España y la Unión
ESPAÑA ECHA en solitario un difícil pulso a la Unión Europea (UE). Intenta bloquear el ingreso de tres ricos países del Norte (Finlandia, Suecia y Noruega) y de uno del centro (Austria) hasta obtener garantías de que esa ampliación no afectará a su propia situación en la Unión. Un objetivo que es a la vez razonable e imposible de defender.En el fondo de esta batalla en solitario se adivina la ruptura de una ilusión: la de que España es una de las grandes potencias europeas. A lo largo de dos o tres años, en el mejor momento de la expansión económica de finales de los años ochenta, parecía que sí lo era y que sería capaz de imponer al resto de sus socios algunas de sus teorías sobre el complejo proceso de unión europea. No ha sido así, y ahora se percibe la contradicción entre el deseo de los ministros más políticos, con Felipe González a la cabeza, de no obstaculizar la ampliación y las reticencias de los más técnicos, con Pedro Solbes a la cabeza, que subrayan los riesgos económicos de acentuar la excentricidad de España en la nueva Unión.
Dentro de 10 días se cumple el plazo fijado por el Parlamento Europeo para las negociaciones de adhesión. La idea es que los cuatro nuevos miembros lo sean de pleno derecho el 1 de enero de 1995. Y ése es precisamente uno de los problemas. Cuando se reanuden mañana en Bruselas las negociaciones, el capítulo sobre la unión económica y monetaria seguirá siendo el más espinoso de la agenda. España cuestiona que las variables económicas de los cuatro nuevos miembros sean computadas a efectos de fijar los criterios de acceso a la tercera fase de la Unión, en 1997. Tales criterios -en relación con la inflación, deuda, tipos de interés y déficit- fueron fijados en base a la realidad de la Comunidad de 12 miembros. La entrada de los cuatro aspirantes, cuyas cifras macroeconómicas son en general más equilibradas, haría aún más exigentes dichos criterios. Ello es cierto, pero la realidad es que la posibilidad de que España -y bastantes otros países- cumpla los requisitos es igual de remota cualquiera que sea el baremo aplicado.

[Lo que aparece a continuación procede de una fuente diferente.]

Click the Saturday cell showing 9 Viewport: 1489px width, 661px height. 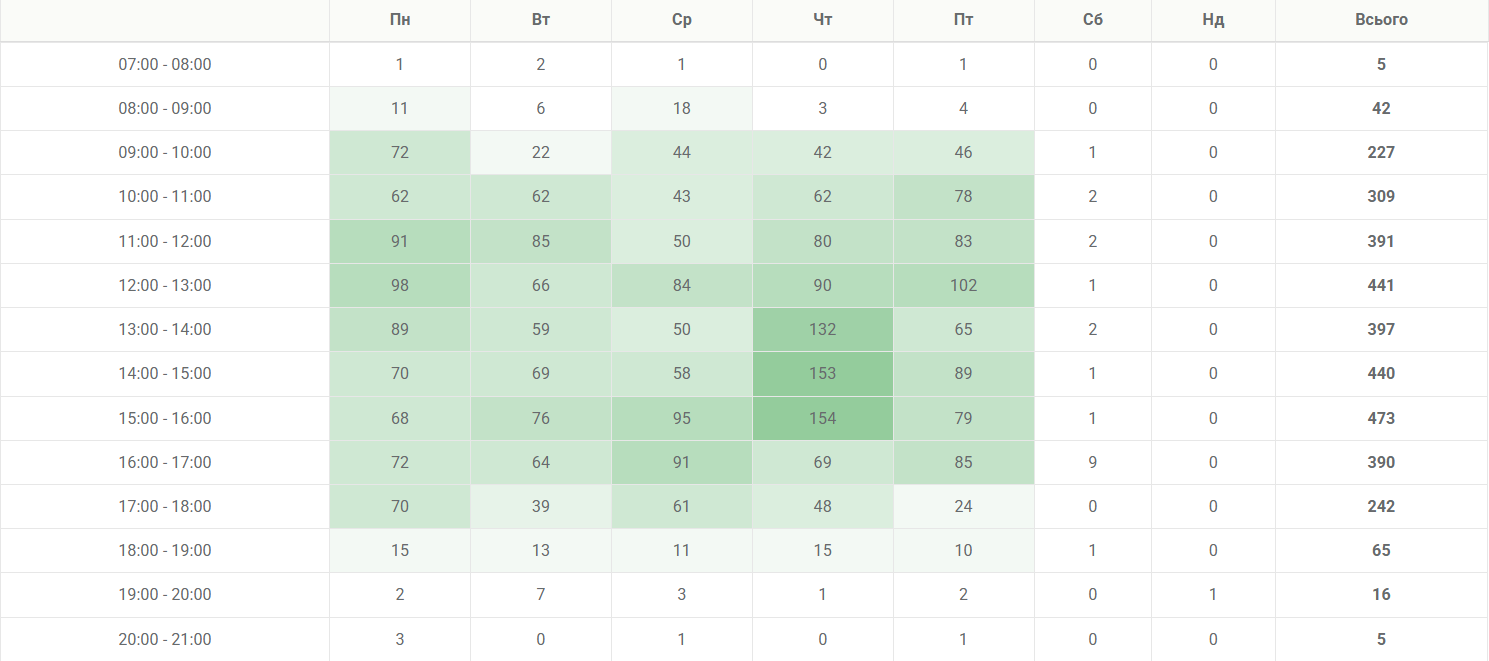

En esa realidad pensaba seguramente Solbes cuando el otro día declaró que los criterios de convergencia no eran ya los mejores indicadores del estado de una economía.
Los negociadores españoles, al igual que los británicos, plantean también una mayor proporcionalidad -en relación con la población- en el voto ponderado concedido a los aspirantes, de forma que no se atribuya al Norte desarrollado una capacidad de bloqueo de las decisiones comunitarias, en perjuicio de los países con mayores dificultades económicas.
El otro problema susceptible de provocar enfrentamientos entre los socios es el relativo a la financiación y criterios de distribución de los fondos de cohesión y estructurales destinados a paliar las diferencias de renta entre los países miembros y entre las regiones más pobres y más ricas de cada uno de ellos. Los negociadores españoles pretenden que las cuotas de los países aspirantes incrementen los fondos destinados a todas las políticas comunitarias y no se dediquen exclusivamente a reducir las cuotas de los demás.
Respecto a la distribución de los fondos estructurales, España sostiene que la modificación de criterios conduciría a la desnaturalización de toda la política regional europea: las regiones meridionales más pobres (una renta del 75% o menos del PIB medio de la Unión) tendrían que competir con las septentrionales más pobres (en ocasiones, superiores al 80%, y, en cualquier caso, mucho más ricas que sus homólogas del Sur). En ambos aspectos es más razonable la posición de España, pero al defenderla está bloqueando el paso adelante que hoy necesita la UE para salir del atolladero: ésa es la contradicción de fondo.